Aan poppen deed ik eigenlijk niet; ik speelde niet veel met Liesbeth, die had een tweede thuis gevonden bij de oma en opa van haar buurmeisje Pia Harmsen; die opa en oma noemden we piadropa en piadroma, want verbaal waren we al snel vaardig, Annemie voorop. Naast piadropa en piadroma woonde een zeer stevige mevrouw in het basement, en als de bal voor haar voordeur rolde, waarvoor hij eerst een trapje af moest, rukte ze de deur open en pikte ze de bal. Ze moest wel een NSB-er zijn, dachten wij.
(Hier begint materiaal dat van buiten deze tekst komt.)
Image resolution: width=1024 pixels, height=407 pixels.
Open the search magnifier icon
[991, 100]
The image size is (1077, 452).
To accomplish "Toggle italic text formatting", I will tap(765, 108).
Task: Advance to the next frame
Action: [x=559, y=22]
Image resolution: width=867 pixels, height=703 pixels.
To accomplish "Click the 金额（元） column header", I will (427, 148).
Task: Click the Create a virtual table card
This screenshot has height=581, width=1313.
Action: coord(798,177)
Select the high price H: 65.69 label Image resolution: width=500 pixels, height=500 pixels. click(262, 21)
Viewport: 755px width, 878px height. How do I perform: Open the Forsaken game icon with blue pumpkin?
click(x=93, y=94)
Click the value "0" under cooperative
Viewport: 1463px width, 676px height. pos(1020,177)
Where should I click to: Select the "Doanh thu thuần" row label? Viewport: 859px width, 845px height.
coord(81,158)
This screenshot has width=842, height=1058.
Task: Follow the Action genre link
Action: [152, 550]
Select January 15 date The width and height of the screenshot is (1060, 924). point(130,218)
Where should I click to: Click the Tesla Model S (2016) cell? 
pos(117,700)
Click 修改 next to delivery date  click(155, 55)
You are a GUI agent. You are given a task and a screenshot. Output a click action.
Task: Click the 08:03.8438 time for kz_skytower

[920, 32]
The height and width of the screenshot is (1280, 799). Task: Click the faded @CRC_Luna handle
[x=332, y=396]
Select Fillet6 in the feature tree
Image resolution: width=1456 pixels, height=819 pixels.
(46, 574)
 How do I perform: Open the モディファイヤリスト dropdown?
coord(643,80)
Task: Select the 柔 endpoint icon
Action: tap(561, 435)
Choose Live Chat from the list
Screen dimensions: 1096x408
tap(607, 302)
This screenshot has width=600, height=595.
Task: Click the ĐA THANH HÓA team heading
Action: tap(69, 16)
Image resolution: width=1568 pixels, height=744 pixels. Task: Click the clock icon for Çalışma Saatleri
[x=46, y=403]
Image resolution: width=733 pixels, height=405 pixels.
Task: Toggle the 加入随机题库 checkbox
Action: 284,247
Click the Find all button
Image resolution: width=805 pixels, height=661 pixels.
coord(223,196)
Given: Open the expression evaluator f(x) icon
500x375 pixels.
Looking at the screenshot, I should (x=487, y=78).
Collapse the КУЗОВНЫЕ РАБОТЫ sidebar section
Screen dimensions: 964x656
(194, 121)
Vanaf dat ik klein kind was had ik ontzettende behoefte aan ruimte voor mezelf. We hadden een grote wc – als je doortrok dacht je dat de duivel uit het gat zou springen, eng, hoor! Ik fantaseerde hoe ik daar een kamertje van kon maken. Idem dito met de kelderkast, waar we in gezet werden als we stout waren geweest en waar geen elektriciteit in was. Als ik met vader door de stad reed en je in de betere buurten kwam met serres en torenachtige kamertjes, keek ik daar altijd verlangend naar.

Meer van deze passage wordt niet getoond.